## WHAT TO WORK ON
Extend the passage on component survival in bacterial genomes and Linux operating systems, beginning right after its final sentence.

## SELECTED EXTRACT
BEGIN

"Survival of the fittest" originally referred to natural selection in biological systems, but new research from Brookhaven National Laboratory and Stony Brook University scientists shows that this evolutionary theory also applies to technological systems.
Computational biologist Sergei Maslov, a research staff member in Brookhaven National Laboratory (BNL), holding appointments with Stony Brook University's Department of Physics and Astronomy and Laufer Center for Physical and Quantitative Biology, worked with Tin Yau Pang, a graduate student in the Department of Physics and Astronomy at Stony Brook, to compare the frequency with which components "survive" in two complex systems: bacterial genomes and operating systems on Linux computers. Their work, "Universal distribution of component frequencies in biological and technological systems," was published in the April 9 edition of Proceedings of the National Academy of Sciences. Dr. Maslov, who received his PhD in Physics from Stony Brook in 1996, discussed the discovery on NPR's Marketplace Tech.

END

## GIVEN DATA
BEGIN

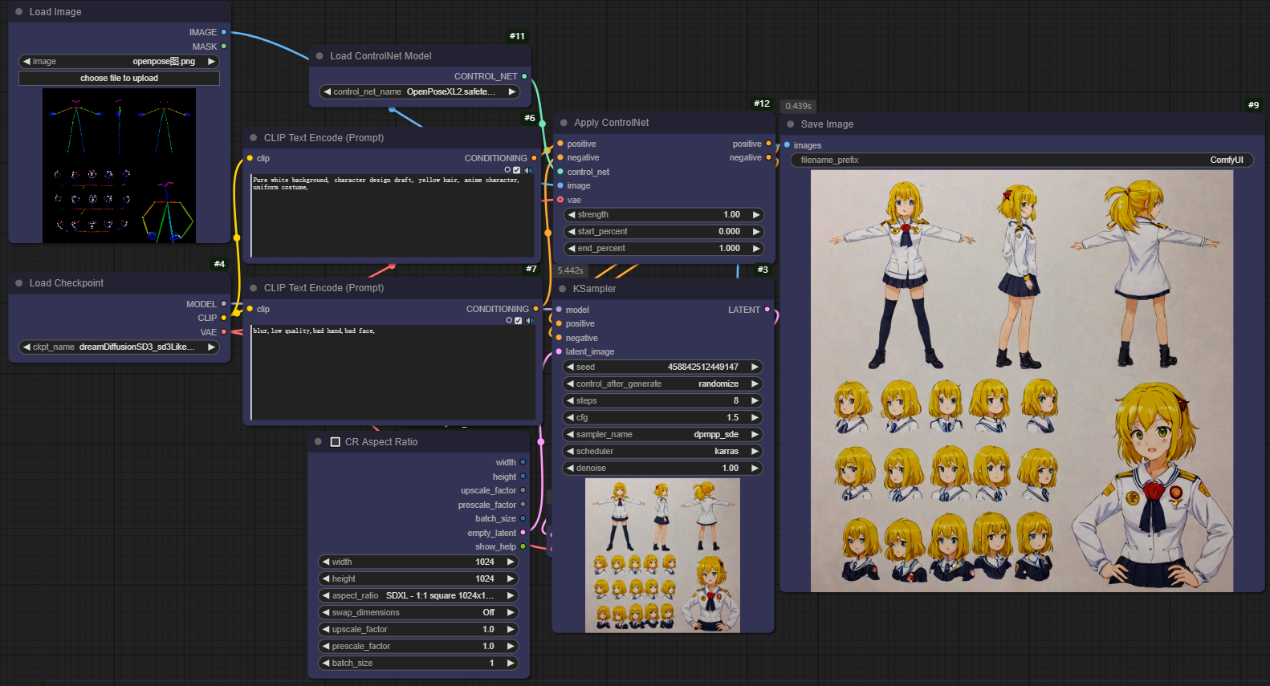Click the KSampler preview image thumbnail
Screen dimensions: 1270x686
pos(662,554)
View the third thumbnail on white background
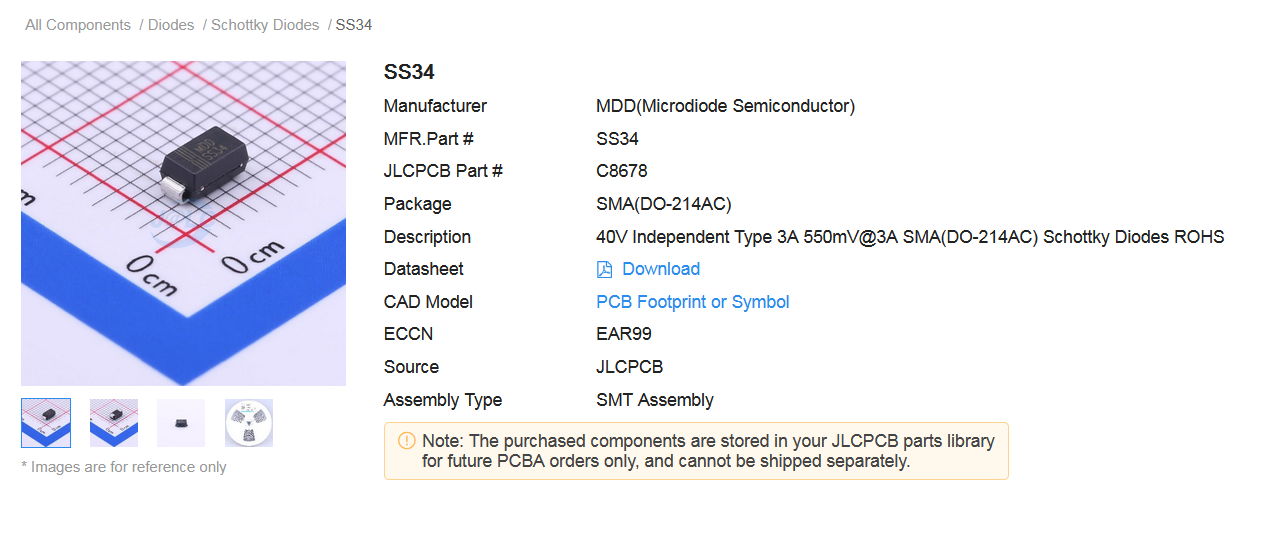The height and width of the screenshot is (535, 1280). pyautogui.click(x=181, y=423)
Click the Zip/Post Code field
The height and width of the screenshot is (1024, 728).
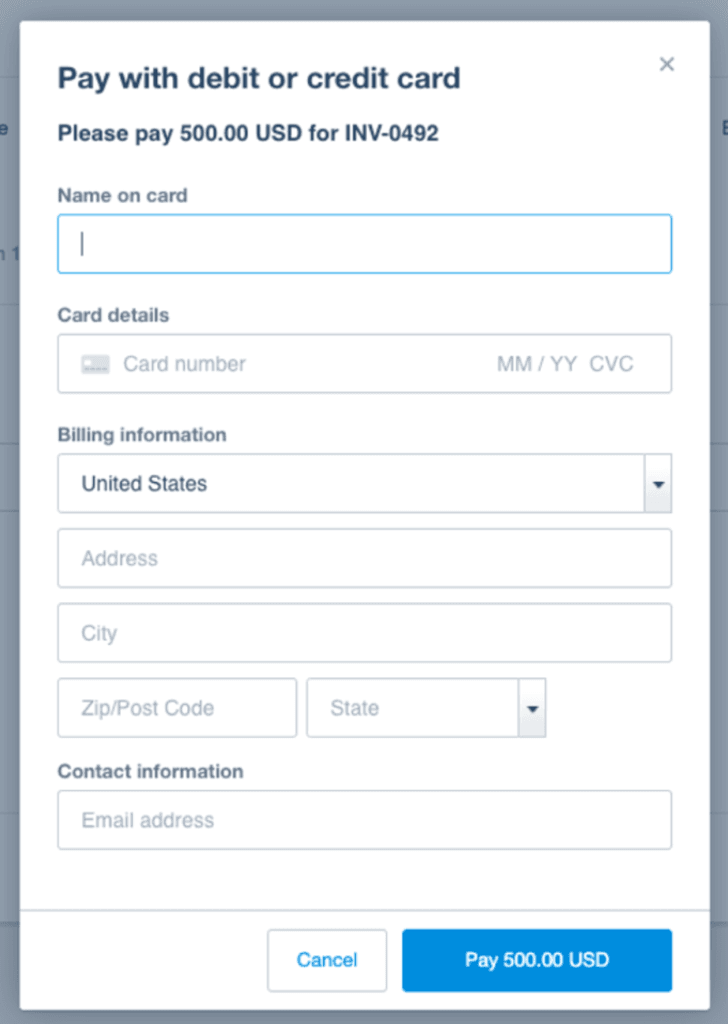click(x=176, y=708)
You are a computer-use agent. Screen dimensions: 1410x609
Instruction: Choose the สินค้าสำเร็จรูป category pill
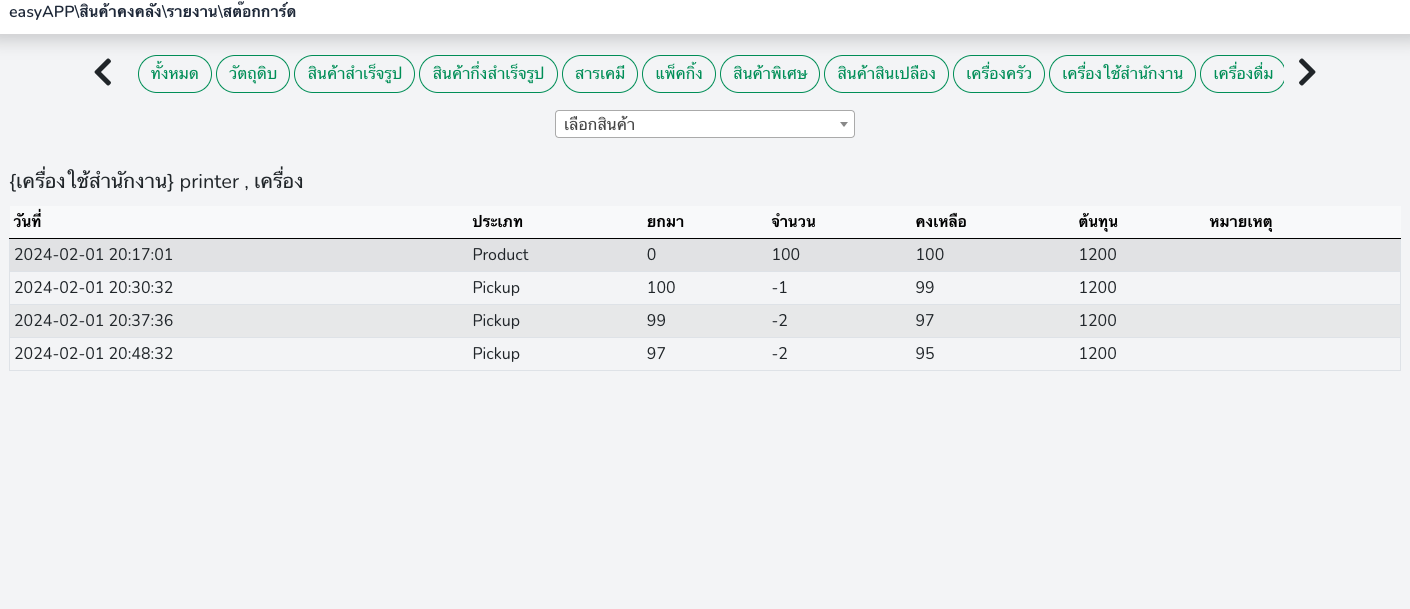[354, 74]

END

## REPLY
Maslov and Pang set out to determine not only why some specialized genes or computer programs are very common while others are fairly rare, but to see how many components in any system are so important that they can't be eliminated.
"If a bacteria genome doesn't have a particular gene, it will be dead on arrival," Maslov said. "How many of those genes are there? The same goes for large software systems. They have multiple components that work together and the systems require just the right components working together to thrive.'"
Using data from the massive sequencing of bacterial genomes, now a part of the Department of Energy's Systems Biology Knowledgebase (KBase), the researchers examined the frequency of occurrence of genes in genomes of 500 bacterial species and found a surprising similarity with the frequency of installation of 200,000 Linux packages on more than 2 million individual computers. Linux is an open source software collaboration that allows designers to modify source code to create programs for public use.
The most frequently used components in both the biological and computer systems are those that allow for the most descendants. That is, the more a component is relied upon by others, the more likely it is to be required for full functionality of a system.
It may seem logical, but the surprising part of this finding is how universal it is.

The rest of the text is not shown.